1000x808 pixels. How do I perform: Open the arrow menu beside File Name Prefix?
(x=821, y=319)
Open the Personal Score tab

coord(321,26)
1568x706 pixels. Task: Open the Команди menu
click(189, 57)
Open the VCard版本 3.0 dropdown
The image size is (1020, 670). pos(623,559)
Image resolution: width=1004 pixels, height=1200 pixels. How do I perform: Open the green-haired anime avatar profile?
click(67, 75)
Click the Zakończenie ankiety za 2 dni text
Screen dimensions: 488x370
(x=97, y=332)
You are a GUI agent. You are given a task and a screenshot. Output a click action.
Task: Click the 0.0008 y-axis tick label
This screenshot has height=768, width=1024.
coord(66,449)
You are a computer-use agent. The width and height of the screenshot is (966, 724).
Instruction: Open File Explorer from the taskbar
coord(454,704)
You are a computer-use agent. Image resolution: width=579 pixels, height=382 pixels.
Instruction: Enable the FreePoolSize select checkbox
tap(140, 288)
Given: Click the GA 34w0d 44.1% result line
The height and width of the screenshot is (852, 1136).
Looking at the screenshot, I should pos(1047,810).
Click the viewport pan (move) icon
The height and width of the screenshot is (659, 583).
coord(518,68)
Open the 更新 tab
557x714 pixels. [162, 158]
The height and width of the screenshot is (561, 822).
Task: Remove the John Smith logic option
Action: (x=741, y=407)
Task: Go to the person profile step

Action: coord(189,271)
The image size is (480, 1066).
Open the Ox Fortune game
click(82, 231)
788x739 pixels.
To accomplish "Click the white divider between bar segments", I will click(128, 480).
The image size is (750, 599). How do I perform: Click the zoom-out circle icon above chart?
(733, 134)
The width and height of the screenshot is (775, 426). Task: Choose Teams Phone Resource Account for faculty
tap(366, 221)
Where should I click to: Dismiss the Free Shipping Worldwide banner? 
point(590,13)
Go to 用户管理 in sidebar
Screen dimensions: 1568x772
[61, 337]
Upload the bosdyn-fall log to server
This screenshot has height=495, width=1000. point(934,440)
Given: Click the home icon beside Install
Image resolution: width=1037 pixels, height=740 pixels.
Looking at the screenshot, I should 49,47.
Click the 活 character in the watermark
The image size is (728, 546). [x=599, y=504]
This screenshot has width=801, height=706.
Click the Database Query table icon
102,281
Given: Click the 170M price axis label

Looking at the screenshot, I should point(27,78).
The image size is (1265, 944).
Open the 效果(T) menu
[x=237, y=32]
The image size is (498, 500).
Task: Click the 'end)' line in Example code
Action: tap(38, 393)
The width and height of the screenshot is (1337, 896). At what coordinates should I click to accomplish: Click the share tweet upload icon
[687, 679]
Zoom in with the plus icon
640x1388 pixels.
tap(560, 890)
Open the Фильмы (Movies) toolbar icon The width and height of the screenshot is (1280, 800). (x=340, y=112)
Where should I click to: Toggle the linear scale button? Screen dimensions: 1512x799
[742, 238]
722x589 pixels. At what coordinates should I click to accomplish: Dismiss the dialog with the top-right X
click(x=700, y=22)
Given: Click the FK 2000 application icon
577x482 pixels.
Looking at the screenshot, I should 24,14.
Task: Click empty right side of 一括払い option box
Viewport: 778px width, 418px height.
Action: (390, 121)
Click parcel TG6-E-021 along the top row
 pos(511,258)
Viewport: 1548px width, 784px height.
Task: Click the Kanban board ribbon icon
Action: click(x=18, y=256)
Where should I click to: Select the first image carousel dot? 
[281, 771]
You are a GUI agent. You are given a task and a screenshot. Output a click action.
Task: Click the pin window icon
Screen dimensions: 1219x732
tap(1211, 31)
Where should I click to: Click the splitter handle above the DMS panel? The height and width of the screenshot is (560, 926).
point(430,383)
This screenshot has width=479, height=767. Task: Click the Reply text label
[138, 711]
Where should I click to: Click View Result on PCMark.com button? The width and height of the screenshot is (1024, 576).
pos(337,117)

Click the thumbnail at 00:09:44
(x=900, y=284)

• ASSIGNED TASK
Go line by line through the records above and copy each one containing "computer".

• ANSWER TO THE EXERCISE
You are a computer-use agent. The width and height of the screenshot is (966, 724).
You are a computer-use agent. Image resolution: width=579 pixels, height=382 pixels.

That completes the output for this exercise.